Rapid communication: lipid metabolic gene expression and triacylglycerol accumulation in goat mammary epithelial cells are decreased by inhibition of SREBP-1

In mammals, sterol regulatory element binding protein-1 (SREBP-1) is the master regulator of fatty acid and triacylglycerol synthesis. Recent gene silencing studies in mammary cells indicate that SREBP-1 has a central role in milk fat synthesis. However, SREBP-1 knockdown studies in goat mammary cells have not been performed; hence, its direct role in controlling mRNA expression of lipid metabolism genes and triacylglycerol synthesis remains unknown. Inhibition of SREBP-1 in goat mammary epithelial cells (GMEC) by small interference RNA (siRNA) markedly reduced the content of cellular triacylglycerol (~50% decrease, P < 0.05) and was partly related to downregulation of AGPAT6, LPIN1, and DGAT2 (−23%, −28% and −19%, respectively. P < 0.05), which are key enzymes involved in triacylglycerol synthesis, cellular triacylglycerol content and lipid droplet accumulation all decreased by SREBP-1 inhibition.
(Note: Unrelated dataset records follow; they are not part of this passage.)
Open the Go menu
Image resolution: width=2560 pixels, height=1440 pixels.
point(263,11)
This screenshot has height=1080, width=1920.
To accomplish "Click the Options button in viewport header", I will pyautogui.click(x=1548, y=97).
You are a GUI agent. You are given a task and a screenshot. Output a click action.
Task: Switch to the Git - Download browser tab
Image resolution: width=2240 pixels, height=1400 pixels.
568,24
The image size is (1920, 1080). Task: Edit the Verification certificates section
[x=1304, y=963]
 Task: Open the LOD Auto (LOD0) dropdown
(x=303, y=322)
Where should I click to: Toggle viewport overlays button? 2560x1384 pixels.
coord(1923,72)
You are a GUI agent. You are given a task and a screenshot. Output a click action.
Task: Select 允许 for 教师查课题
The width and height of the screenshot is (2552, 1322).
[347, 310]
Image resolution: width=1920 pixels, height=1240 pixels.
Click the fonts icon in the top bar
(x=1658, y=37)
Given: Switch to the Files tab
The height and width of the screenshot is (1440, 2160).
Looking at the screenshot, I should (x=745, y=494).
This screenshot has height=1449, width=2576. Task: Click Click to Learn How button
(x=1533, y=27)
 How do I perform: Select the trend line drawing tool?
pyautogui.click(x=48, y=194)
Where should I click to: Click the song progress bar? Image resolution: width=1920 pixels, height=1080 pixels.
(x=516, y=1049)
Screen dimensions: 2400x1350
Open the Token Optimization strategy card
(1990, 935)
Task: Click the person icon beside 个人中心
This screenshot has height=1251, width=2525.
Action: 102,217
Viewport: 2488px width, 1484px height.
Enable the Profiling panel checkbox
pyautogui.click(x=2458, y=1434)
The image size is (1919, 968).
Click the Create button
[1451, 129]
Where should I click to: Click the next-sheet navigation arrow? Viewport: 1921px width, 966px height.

The expression of lipid droplet formation and secretion genes was not altered in response to treatment. Although the lack of effect on expression of ACACA and FASN (rate-limiting enzymes for de novo fatty acid synthesis) with SREBP-1 knockdown was unexpected (P > 0.05), the downregulation of genes related to synthesis of acetyl-CoA and acetate activation (ACLY, ACSS2, and IDH1, P < 0.05) suggests that lipogenesis was inhibited. SREBP-1 knockdown also resulted in decreased expression of genes associated with fatty acid desaturation and elongation (SCD1 and ELOVL6, P < 0.05), long-chain fatty acid (LCFA) activation and transport (ACSL1, FABP3, and SLC27A6, P < 0.05). The results underscored the essential role of SREBP-1 not only in fatty acid synthesis but also in desaturation, elongation, and esterification in GMEC. Clearly, the lack of effect on ACACA and FASN, both of which are considered the key lipogenic enzymes, implies that there may be different regulatory mechanisms in goat compared with bovine mammary cells.